Belzoni is a community in Pushmataha County, Oklahoma, United States. Located several miles southwest of Rattan, it was formerly home to a thriving community and continues as a place name.

Belzoni was established during the waning years of the Choctaw Nation as a sovereign entity, and was settled by white settlers from mostly Southern states. The settlement rapidly grew into a successful farming hub and population center in that area. On October 20, 1905 a United States Post Office was established at Belzoni, Indian Territory – a testament to its success.

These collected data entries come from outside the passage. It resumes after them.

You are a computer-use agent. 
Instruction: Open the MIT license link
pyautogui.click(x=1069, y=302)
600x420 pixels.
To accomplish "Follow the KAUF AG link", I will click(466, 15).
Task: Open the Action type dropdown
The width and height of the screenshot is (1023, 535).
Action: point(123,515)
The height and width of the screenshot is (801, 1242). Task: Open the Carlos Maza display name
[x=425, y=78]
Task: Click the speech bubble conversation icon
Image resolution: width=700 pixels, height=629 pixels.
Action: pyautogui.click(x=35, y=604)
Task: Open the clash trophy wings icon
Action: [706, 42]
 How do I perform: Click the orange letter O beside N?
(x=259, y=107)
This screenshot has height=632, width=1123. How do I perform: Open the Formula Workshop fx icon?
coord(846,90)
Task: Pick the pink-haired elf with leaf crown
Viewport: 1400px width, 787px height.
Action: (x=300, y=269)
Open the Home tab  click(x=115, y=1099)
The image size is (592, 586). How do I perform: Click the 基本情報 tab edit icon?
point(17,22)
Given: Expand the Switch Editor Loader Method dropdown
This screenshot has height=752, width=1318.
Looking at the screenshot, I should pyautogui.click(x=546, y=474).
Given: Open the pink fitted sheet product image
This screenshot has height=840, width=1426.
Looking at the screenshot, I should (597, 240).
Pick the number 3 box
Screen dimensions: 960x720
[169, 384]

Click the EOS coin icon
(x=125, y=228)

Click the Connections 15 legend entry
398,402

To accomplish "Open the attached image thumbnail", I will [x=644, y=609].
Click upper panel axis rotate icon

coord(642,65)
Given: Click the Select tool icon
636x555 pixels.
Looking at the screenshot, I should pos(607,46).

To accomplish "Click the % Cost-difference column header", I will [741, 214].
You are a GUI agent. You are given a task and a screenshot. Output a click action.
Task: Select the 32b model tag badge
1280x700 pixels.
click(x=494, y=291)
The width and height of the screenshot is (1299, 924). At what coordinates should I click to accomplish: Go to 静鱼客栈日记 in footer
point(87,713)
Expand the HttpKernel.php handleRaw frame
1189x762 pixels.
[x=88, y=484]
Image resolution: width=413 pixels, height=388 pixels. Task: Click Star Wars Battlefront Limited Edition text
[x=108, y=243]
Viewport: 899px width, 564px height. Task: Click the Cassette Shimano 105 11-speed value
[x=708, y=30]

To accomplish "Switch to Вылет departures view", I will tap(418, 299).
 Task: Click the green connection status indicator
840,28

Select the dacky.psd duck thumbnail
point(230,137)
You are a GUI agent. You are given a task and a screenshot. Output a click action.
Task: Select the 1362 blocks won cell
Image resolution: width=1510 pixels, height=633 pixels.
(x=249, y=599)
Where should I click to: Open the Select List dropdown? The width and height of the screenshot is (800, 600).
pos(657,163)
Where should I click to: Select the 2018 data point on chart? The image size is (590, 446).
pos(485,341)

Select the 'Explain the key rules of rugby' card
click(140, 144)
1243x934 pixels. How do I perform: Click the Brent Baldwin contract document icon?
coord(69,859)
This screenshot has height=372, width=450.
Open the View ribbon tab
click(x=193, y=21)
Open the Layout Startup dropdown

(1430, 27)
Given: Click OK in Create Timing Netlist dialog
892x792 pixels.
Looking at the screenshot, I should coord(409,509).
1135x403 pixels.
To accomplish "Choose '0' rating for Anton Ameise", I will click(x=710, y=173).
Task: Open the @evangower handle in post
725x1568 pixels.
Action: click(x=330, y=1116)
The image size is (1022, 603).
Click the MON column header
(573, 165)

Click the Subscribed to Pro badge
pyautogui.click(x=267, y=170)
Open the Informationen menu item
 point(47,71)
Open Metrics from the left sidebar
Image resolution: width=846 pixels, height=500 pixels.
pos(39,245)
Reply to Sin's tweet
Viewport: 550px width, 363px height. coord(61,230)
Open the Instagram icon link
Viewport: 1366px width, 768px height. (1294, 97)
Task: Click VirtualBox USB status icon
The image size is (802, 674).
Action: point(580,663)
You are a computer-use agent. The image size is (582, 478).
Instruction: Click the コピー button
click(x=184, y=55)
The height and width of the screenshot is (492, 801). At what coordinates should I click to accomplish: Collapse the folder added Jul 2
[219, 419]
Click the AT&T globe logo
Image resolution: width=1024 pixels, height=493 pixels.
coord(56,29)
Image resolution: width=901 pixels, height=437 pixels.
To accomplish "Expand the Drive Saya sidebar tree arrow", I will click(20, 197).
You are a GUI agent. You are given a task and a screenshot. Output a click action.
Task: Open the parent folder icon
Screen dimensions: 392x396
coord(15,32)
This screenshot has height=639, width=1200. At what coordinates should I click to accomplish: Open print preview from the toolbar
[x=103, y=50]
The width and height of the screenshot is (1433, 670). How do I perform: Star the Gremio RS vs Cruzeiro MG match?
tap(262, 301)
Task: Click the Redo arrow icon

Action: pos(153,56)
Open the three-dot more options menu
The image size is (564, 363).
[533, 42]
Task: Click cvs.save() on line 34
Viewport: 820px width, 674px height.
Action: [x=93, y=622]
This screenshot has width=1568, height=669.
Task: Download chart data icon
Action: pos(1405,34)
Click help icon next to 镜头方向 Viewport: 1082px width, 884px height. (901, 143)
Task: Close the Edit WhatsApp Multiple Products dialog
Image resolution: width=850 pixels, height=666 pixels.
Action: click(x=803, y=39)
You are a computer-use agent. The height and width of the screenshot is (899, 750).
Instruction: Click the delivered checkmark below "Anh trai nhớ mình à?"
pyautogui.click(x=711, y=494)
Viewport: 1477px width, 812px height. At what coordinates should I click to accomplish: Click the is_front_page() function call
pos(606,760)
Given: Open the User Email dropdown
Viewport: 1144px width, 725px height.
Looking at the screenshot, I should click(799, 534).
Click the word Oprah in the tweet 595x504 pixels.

As farming declined as a way of livelihood in Pushmataha County, so did the prospects for Belzoni's continued viability. It lost its role as population center to Rattan, and on October 31, 1954 its post office was closed.

During the 1970s the filling of the newly constructed Hugo Lake reservoir on the Kiamichi River took much of the formerly rich agricultural land south of Belzoni, and submerged a well-known local landmark along the river known as the “Belzoni Narrows.”

Belzoni is named for Giovanni Battista Belzoni, sometimes called “The Great Belzoni”, an Italian explorer and archaeologist who was well known for his role in discovering or investigating ancient Egyptian historical sites, including the Great Pyramids of Giza.

Prior to Oklahoma's statehood, Belzoni was located in Cedar County, Choctaw Nation. Cedar County was part of the Apukshunnubbee District.